Israel’s volume of investment in urban and intercity railways is low by international comparison, while the volume of investment in roads is high, according to the Annual Report for 2014 soon to be published by the Bank of Israel.
Infrastructure projects require large investments, which frequently creates natural monopolies. Moreover, in contrast with investment in other physical capital, such investment has positive externalities —as well as yield in terms of quality of life—that are not taken into account by the market. The government must therefore influence the level of infrastructure through regulation, creating appropriate conditions for investment by the business sector, and subsidizing or making the investment.
In some areas—particularly metropolitan public transit—the level of infrastructure in Israel (or at least the intensity of its use) is still lower than in most other developed countries. Studies conducted in Israel and elsewhere in the world indicate that an improvement in the level of infrastructure may contribute to the convergence of the Israeli economy to the standard of living in these other countries. This is particularly valid regarding public transit: an improvement in infrastructure in this area will contribute to growth and to the standard of living, since it will improve the compatibility between workers and firms, and will support the population that is interested in joining the labor market but cannot purchase a private vehicle.
Figure 1 shows Israel’s relative position in a series of indices of the scope and quality of transport and communications infrastructure. In most of the indices, Israel is ranked below the midpoint. It is ranked predominantly well in indices of landline and cellular telephony, fields in which the companies belong to the business sector. Reforms have been implemented in recent years in these fields, increasing competition and the volume of use.

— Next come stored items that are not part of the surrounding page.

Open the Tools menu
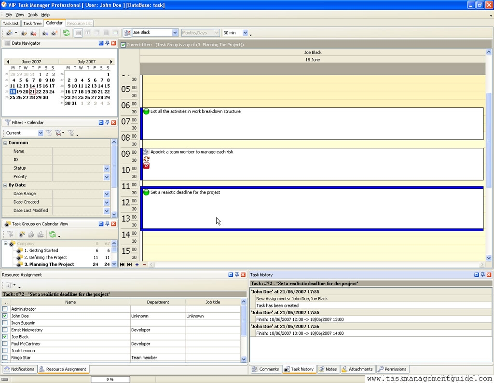Image resolution: width=494 pixels, height=383 pixels. (x=32, y=15)
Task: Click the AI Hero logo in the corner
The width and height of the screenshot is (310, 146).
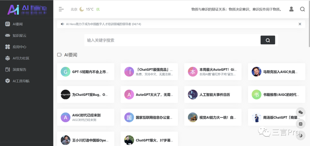Action: (27, 9)
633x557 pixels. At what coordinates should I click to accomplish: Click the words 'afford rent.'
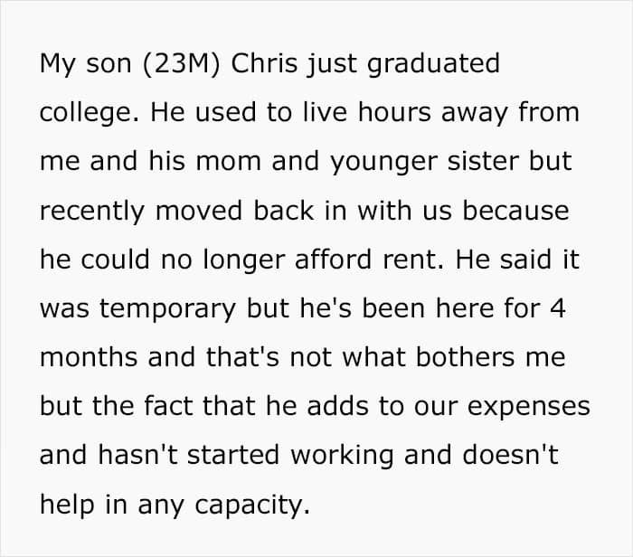[x=369, y=260]
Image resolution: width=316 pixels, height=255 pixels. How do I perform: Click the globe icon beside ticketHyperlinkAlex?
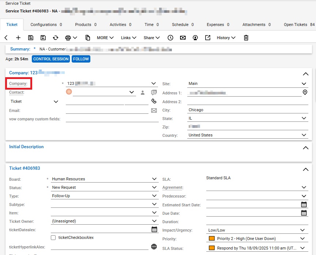[x=154, y=247]
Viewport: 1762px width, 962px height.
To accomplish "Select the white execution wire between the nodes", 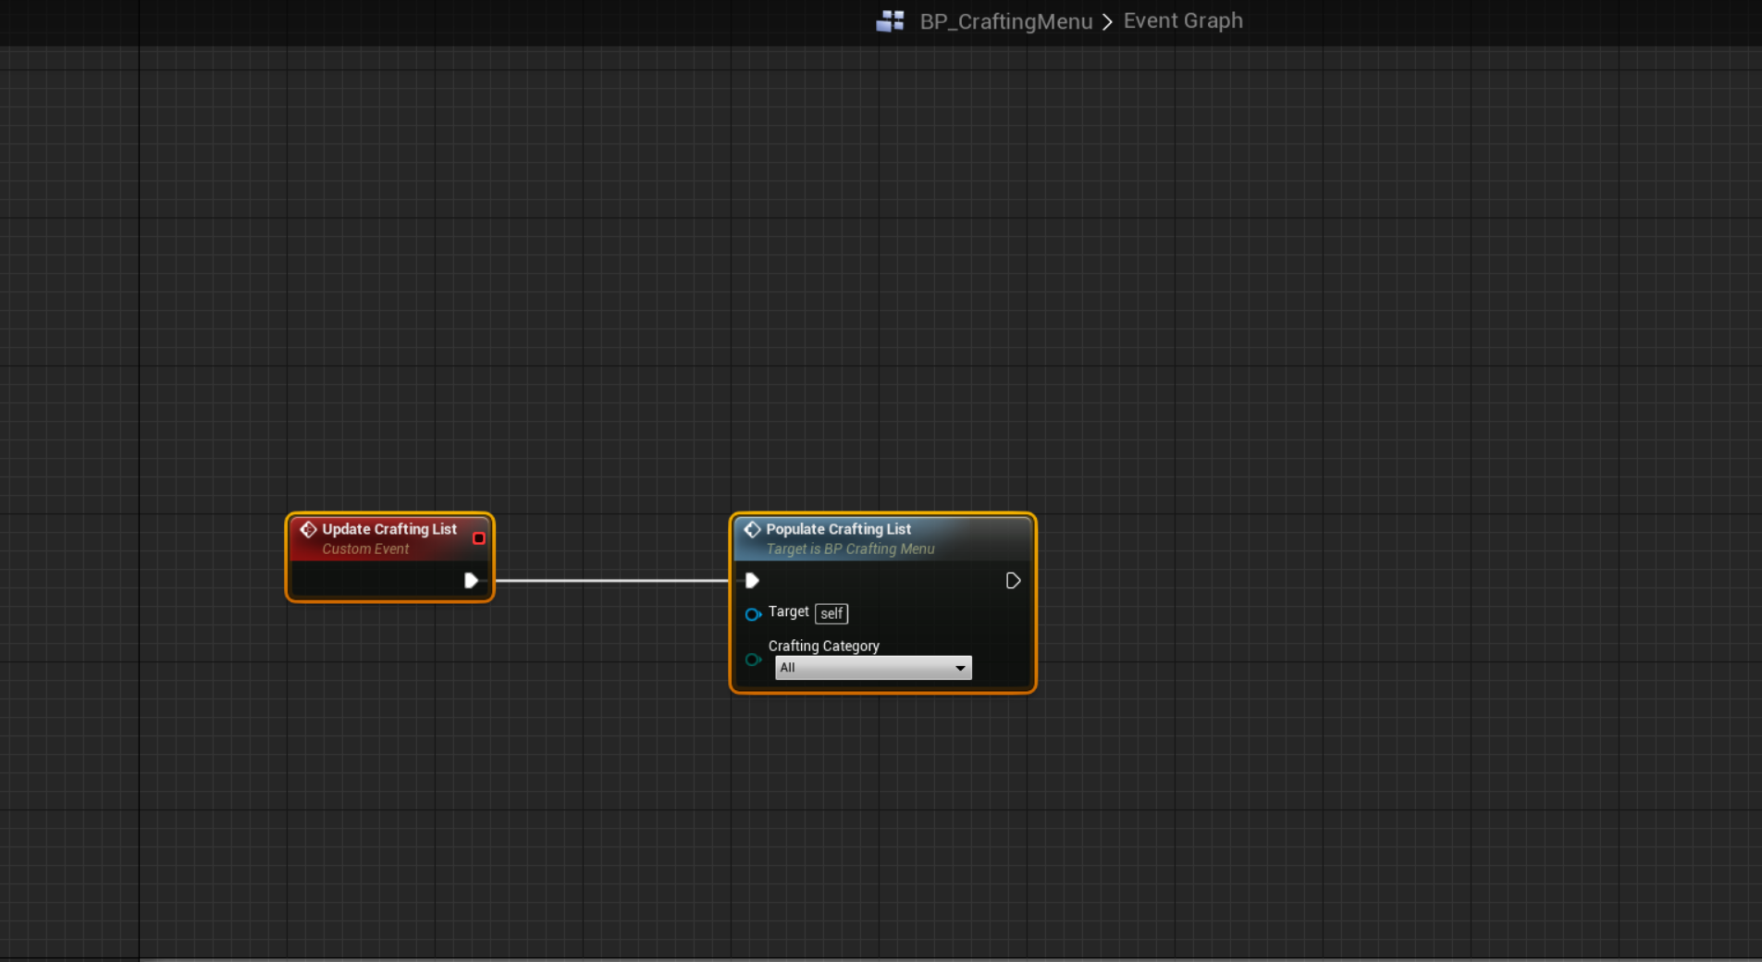I will [610, 581].
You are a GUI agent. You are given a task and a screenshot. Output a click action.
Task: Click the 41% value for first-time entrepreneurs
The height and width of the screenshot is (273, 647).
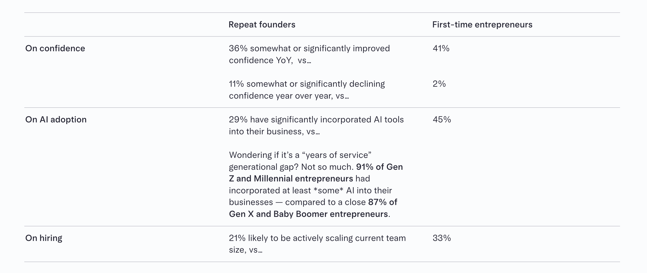(x=441, y=48)
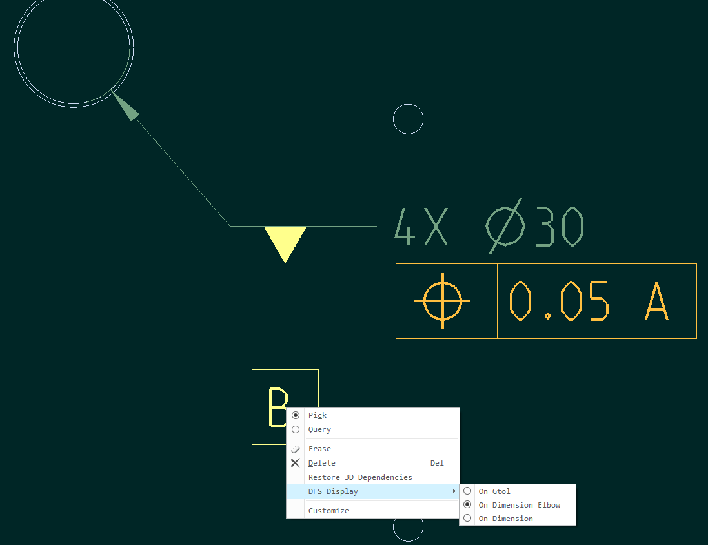
Task: Enable the On Dimension radio option
Action: pos(467,518)
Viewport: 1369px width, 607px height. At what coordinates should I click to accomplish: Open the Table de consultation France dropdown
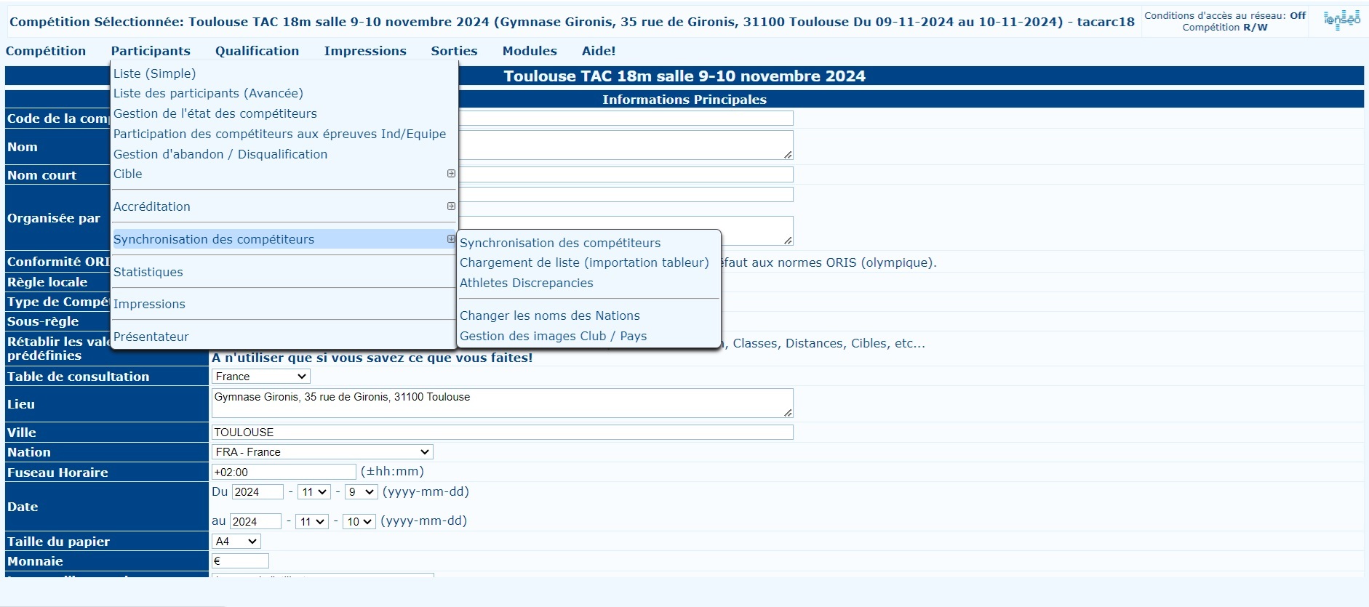pyautogui.click(x=261, y=377)
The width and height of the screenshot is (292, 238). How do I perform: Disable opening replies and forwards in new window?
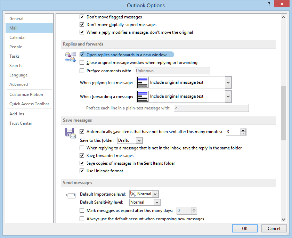click(x=82, y=55)
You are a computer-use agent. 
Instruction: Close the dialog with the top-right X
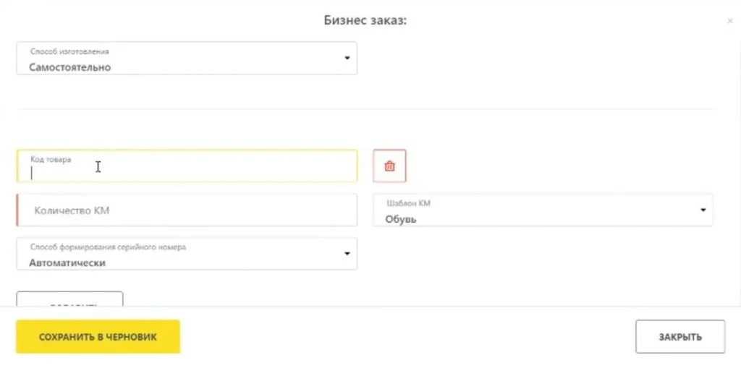(x=729, y=22)
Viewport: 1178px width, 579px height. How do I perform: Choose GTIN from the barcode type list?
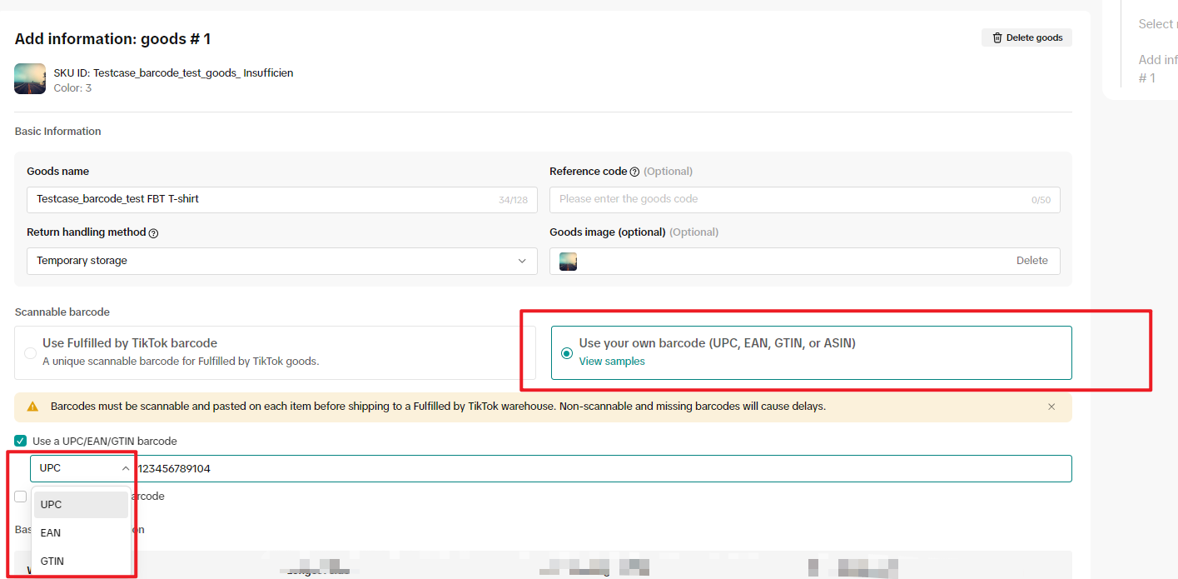pos(81,562)
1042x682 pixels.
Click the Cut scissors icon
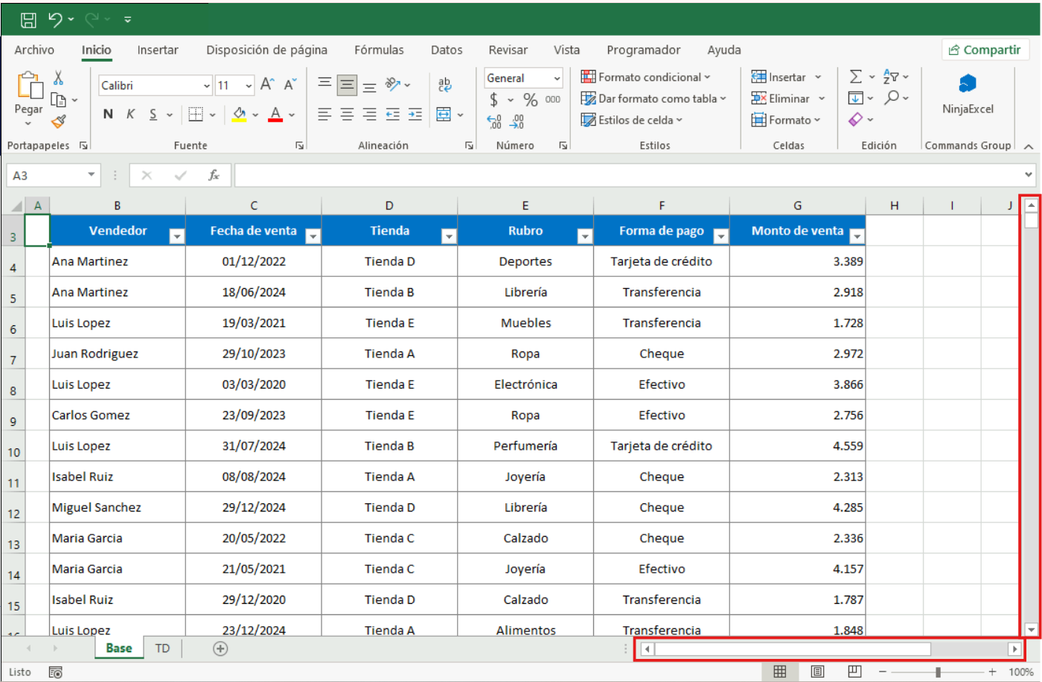point(58,77)
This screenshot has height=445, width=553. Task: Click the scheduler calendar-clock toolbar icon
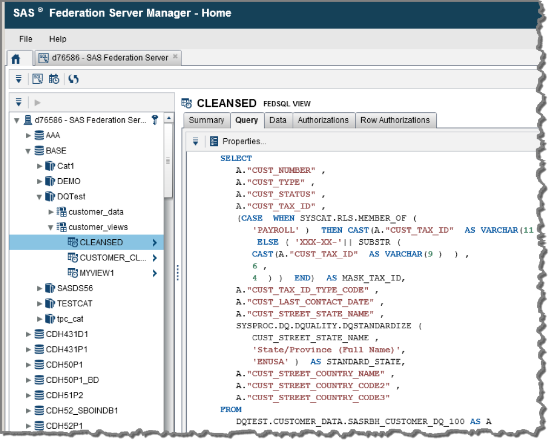(x=55, y=79)

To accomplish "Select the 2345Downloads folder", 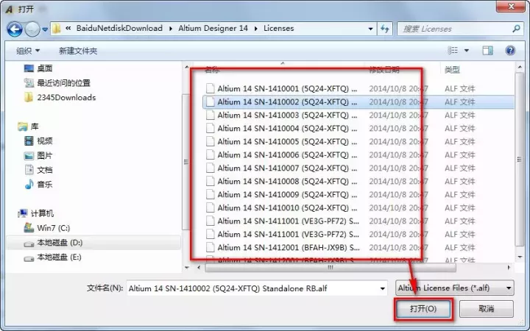I will coord(66,97).
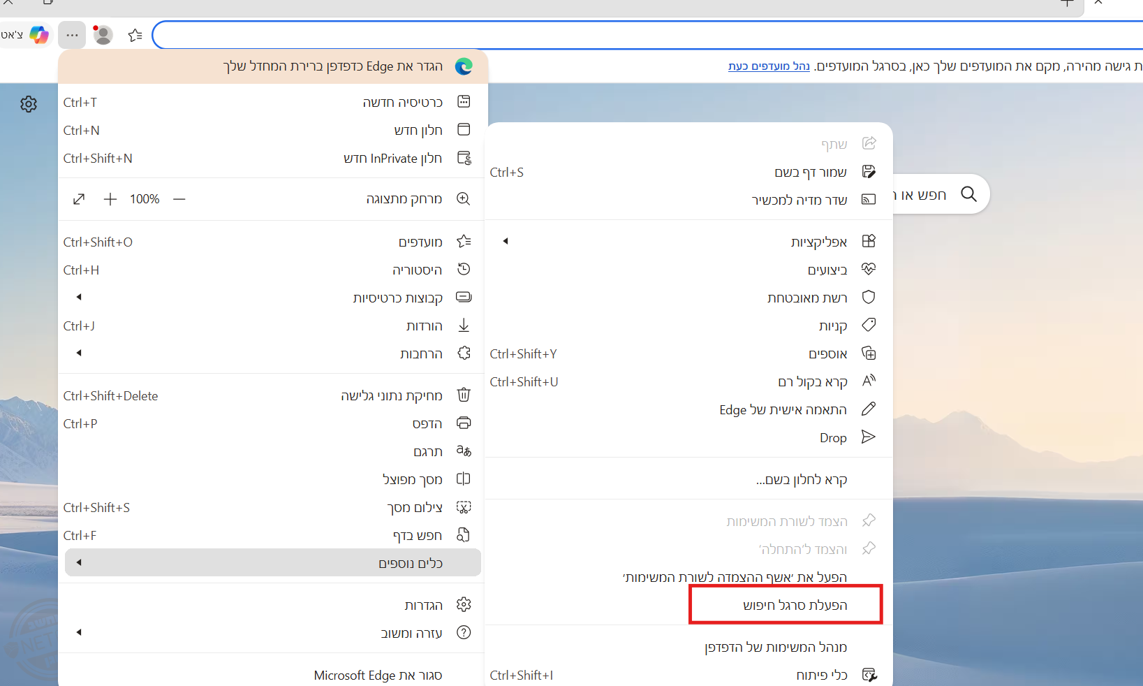Expand the Tab groups (קבוצות כרטיסיות) submenu

tap(79, 297)
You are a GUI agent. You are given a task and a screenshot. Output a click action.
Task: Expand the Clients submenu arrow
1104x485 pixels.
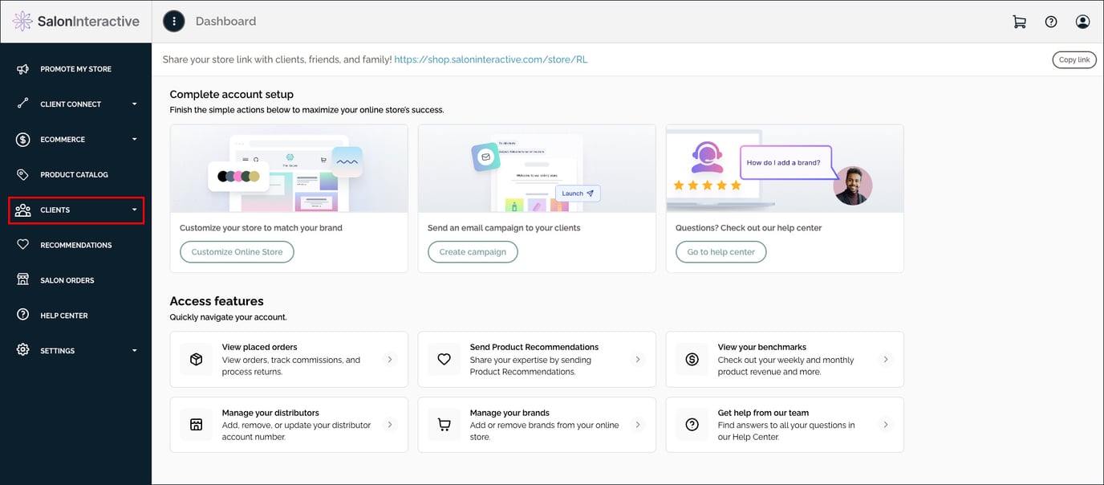[x=134, y=210]
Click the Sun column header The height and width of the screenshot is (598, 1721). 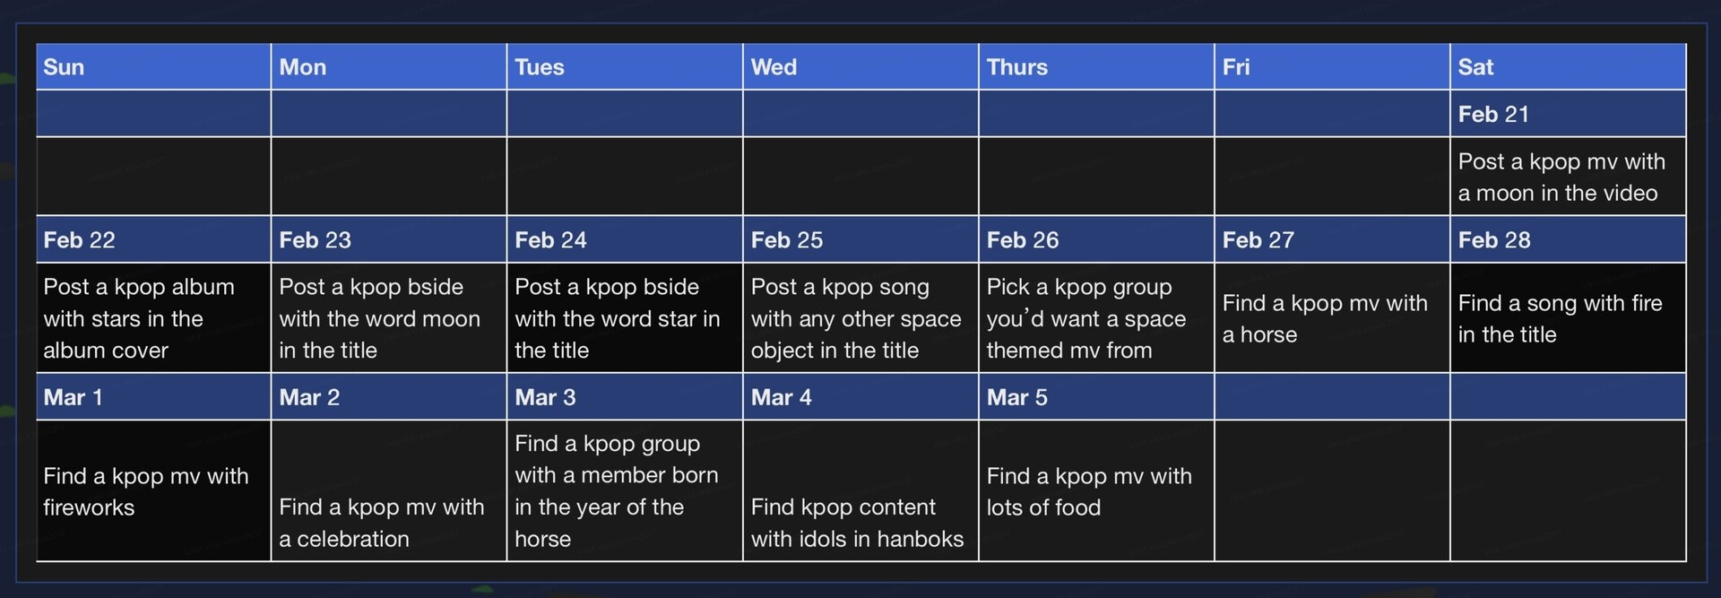[153, 67]
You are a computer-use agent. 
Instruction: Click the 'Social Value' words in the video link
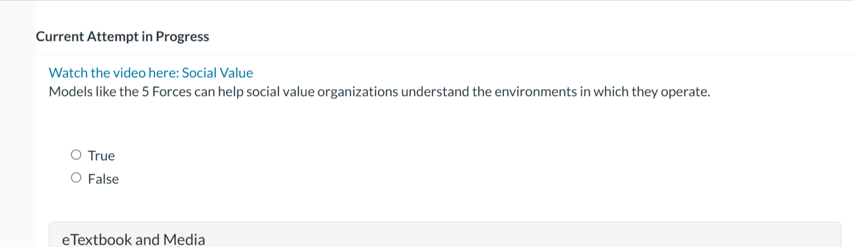(217, 73)
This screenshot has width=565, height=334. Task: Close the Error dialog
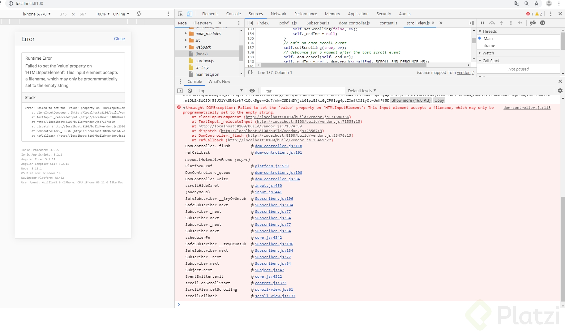(x=119, y=39)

In terms of railways, track length in relation to the country’s area is slightly below the center of the distribution. The level of investment increased beginning in the 1990s, and rail use increased apace. However, the rail network is still relatively small, and Israel is below the midpoint of developed countries in terms of the ratio between the use of railways and distance traveled on roads. With railways, like with all areas of mass transit, there are advantages to a network. Additional investments may therefore generate greater marginal benefit.
In order to estimate the level of metropolitan public transit, the report examines the intensity of use of public transit in 41 metropolitan areas in 23 OECD countries. The intensity of use in two of the metropolitan areas in Israel—Tel Aviv and Be’er Sheva—is far from the accepted level in OECD countries, which may indicate low quality. In the Jerusalem and Haifa metropolitan areas, mass transit systems were built in recent years. In Tel Aviv, there was a recent reform in the bus lines, but almost no infrastructure investment was made in mass transit. The Tel Aviv metropolitan area still has no mass transit system, even though attempts have been made for decades to implement the plan to construct one and the delay has heavy economic implications. In most OECD countries, the government is streamlining and expanding public transit in the metropolitan areas, particularly in the chief metropolitan area in the country.
Investment in infrastructure
There are, therefore, a number of areas—particularly public transit—in which the level of infrastructure is still lower than in most developed countries, but even so, the volume of investment in them in recent years is lower than in the past. In the mid-1990s, the volume of investment in infrastructure reached a particularly high level in terms of GDP, mainly due to the absorption of the large wave of immigration from the former Soviet countries. Since then, the volume has decline almost constantly, and the decline accelerated at the beginning of the last decade. Between 2010 and 2013, investment increased, due among other things to large investments in energy. It seems that the volume of investment declines during economic slowdowns, which is what happened in the mid-1980s, in the early years of the last decade, and between 2009 and 2011. According to empirical findings presented in an International Monetary Fund policy paper, an increase of about 1 percent of GDP in investment in infrastructure projects—if the projects are selected carefully and executed efficiently—is expected to raise GDP by 0.4 percent in the immediate term, and by 1.5 percent four years hence. Among other things, the paper emphasized that investment in infrastructure makes an important contribution to economic growth during economic slowdowns.
Figure 4 shows an international comparison of investment from all sources in land transportation (roads and railways). It shows that the volume of investment between 1995 and 2011 is higher than the volume in most countries, particularly due to high investment in roads. In contrast, investment in railways was lower than in most countries, despite the need to improve the mass transit systems.
This box raises a number of findings. First, according to an international comparison, distance traveled by rail is low relative to distance traveled by road. The latter continues to grow rapidly, which may indicate that connectivity by public transit is limited, at least in some of its segments. Second, among these segments is public transit in metropolitan areas.
If the inferior quality of the mass transit systems is not dealt with, it will over time become a very serious impediment, since the Israeli population—particularly in the center of the country—is growing more rapidly than in other OECD countries. These findings indicate that action must be taken more vigorously to improve public transit in Israel, but even so, the volume of investment in urban and intercity railways is low by international comparison, while the volume of investment in roads is high (Figure 4).
While many areas of infrastructure were privatized long ago, and government policy has an effect on them mainly through regulation, the government’s influence on transport infrastructure is both through regulation and through budget.